Голос Катьки в голове звенел тонко, с таким искренним недоумением, что Григорий даже улыбнулся в усы. Посмеялся про себя, пояснил:
– Ничего странного. Лазоревому кафтан покрасить – что с моей пайцзы буквы сбить. Будет ерунда, а не живое воплощение пресветлой царицы. Но это, Катенька, днём. А ночью что было?
«А ночью, Гришенька, у меня были куда более приятные вещи на посмотреть. И вообще, ну его, этого белобрысого, я от него при жизни натерпелась. А тебя, Гришка, Варвара ждёт. Хорошая девочка. Красивая. С мамонтом».
– Э-эх, Катька, не трави душу, – буркнул Григорий, глядя от рогатки на слободу.
С первого взгляда – вроде не разрушено ничего. Только туман клубится, ходит вихрем над дальним концом слободы. Да у церкви и сьезжей избы – народ клубится, гудит растревоженными голосами. Самыми разными – от извечно-любопытного, тонкого: «Ой, полюбуйтесь, бабоньки, что чухонцы творят», – до надрывного: «Рятуй, православные, каффиры в конец оборзели».
Птица, цивикнув, пролетела мимо плеча. Что в туман, что в толпу лезть категорически не хотелось.
– Так, народ православный да правоверный не толпимся, расходимся, буйства и бесчинств всяческих без команды не учиняем, у Ай-Кайзерин на это служивые люди есть. По домам, православные, близких и курей пересчитываем, вдруг чего пропало – в поголовный обыск приду, расскажете всё без утайки. Все-все-все запишу. А пока ждём третьего набата, – рявкнул Григорий.
Продвинулся. Околесица у него получилась громкая, уверенная, отборная, где-то меж ушей Катерина даже рассмеялась. Но подействовало, в сочетании с уверенным видом и блеском царёвой пайцзы – толпа качнулась волной, расступилась, подвинулась, давая дорогу до съезжей. А там уже и писарь со священником встретили да кивнули приставу. Мол, спасибо.

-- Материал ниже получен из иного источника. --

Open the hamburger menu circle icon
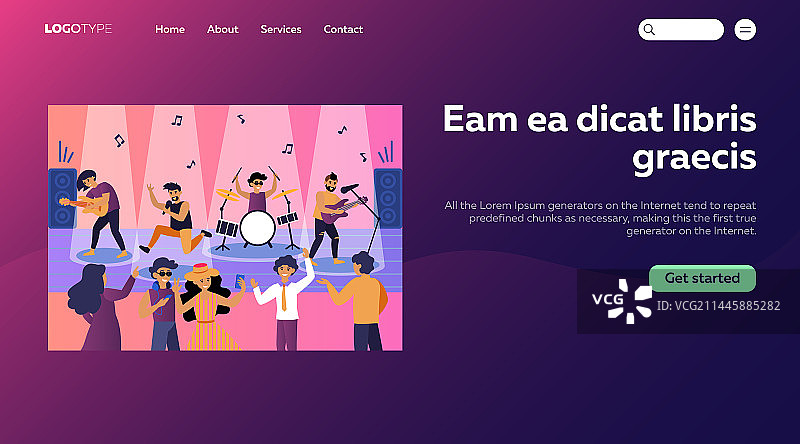pos(745,30)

– Что тут за хрень? – спросил Григорий.
Писарь пожал плечами, отец Акакий – повернулся, принюхался, подняв палец вверх. Странный жест. Почему-то от него холодом мазнуло по шее:
– Похоже на «песчаный вихрь», такими чарами в нас такфириты кидали когда-то, давным-давно. Только вместо песка здесь туман и вода с реки, и голоса какие-то странные.
«Кюлля, эй, киитос, оле, хювя, антээкси, хей – кто-то финский разговорник читает вслух. У нас в Марьям-юрте ихний полк один был. Сбежали на вашу сторону стразу же».
На мгновение Григорий подвис, соображая – это Катькин голос внутри него ошибся, сказав ахинею? Или финны обезумели на еретической стороне? Финны много куда наёмниками ходили. Не очень хороши бойцы, больше пограбить любят, зато дёшево продаются. А поскольку они вроде как под рукой Кременьгарда считались, то царица плохо смотрела на то, что кто-то саблю да пистоль на сторону продаёт. Это чего у них там случилось, что эти финны, побросав всё, да с риском на каторге оказаться – и сбежали обратно к православным?